I should have known better.
To go along with the miles and miles of backed-up traffic-which I managed to avoid by using a map (an archaic, crude device which doesn't light up, beep, or interface with a cell phone, thus explaining why 99% of today's population has no clue as to what it is or how to use it), there were hundreds of ricers, lowered mini trucks, and slammed full-size SUV's-which ALL seemed to have mega-thousand watt DVD/amplifier/subwoofer systems, and were all trying to out-thump the others. Sports cars? None. Muscle cars? Very few. Restorations? Uh-uh. Any type of vehicle with an iota of good taste seemed to have been banned from the grounds (I guess the few that I saw snuck in, or something). Not a single Porsche.

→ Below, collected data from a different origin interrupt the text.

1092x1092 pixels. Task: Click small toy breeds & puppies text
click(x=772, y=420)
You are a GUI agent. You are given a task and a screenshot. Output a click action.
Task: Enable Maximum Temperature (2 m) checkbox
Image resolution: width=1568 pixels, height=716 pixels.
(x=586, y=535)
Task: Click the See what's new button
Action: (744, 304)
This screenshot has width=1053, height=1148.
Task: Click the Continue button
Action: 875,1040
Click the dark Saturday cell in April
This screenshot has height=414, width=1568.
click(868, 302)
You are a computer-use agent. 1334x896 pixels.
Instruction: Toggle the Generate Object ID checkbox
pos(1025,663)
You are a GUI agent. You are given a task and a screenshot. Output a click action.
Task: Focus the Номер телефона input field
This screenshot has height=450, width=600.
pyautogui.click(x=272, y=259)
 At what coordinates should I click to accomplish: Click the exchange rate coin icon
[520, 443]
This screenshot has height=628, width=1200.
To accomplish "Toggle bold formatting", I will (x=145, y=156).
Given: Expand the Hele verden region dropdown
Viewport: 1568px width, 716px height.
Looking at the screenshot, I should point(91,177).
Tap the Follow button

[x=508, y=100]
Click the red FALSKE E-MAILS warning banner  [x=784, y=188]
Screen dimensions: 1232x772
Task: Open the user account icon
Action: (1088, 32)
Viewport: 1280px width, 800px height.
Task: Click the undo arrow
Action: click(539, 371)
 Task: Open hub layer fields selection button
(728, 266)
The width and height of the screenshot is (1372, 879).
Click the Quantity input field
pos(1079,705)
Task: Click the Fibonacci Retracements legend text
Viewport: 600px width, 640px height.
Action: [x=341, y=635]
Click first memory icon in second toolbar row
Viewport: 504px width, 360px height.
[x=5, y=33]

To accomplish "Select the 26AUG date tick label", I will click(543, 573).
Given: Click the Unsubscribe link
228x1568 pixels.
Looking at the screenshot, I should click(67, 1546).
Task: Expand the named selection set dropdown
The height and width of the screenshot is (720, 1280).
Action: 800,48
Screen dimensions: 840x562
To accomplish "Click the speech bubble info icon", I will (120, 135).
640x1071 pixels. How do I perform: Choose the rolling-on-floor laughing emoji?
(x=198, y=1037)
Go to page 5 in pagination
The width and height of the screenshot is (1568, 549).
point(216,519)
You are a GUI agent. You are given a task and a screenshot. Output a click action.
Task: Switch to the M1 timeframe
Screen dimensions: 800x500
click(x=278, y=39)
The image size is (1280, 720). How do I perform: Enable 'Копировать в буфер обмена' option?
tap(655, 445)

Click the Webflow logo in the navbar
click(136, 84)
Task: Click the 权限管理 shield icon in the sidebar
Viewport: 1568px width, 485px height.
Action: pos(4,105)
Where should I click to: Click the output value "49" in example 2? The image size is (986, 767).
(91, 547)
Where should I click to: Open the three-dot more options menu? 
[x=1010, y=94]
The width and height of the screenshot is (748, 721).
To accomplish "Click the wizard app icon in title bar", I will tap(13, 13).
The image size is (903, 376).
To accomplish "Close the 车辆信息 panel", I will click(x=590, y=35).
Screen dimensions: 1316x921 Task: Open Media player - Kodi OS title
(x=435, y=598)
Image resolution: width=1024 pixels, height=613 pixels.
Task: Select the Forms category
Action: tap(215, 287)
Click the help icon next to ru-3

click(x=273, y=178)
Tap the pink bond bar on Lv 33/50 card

Want some 23"(!) chrome rims? Neon washer nozzles? Purple silicone radiator hoses? Maybe a subwoofer the size of your coffetable? This was the place to get it. How about a case of heat exhaustion,

a throbbing headache, and a pervading sense of puzzlement as to what, exactly, is the slightest possible attraction of ANY of these things?
You know, while walking around the parking lot full of garish, freaky expressions of some idiots' ego, bombarded by ear-splitting and chest shaking rap noise (I REFUSE to call that crap music-I've heard train wrecks that sound better), and surrounded by brain-dead teenagers and twenty-somethings who wouldn't know good taste if you hit 'em in the head with it, I came to a saddening conclusion-if this is the future of car enthusiasts and hot rodding, then we might as well shoot ourselves now-hell

can't be any worse than what I went through out there.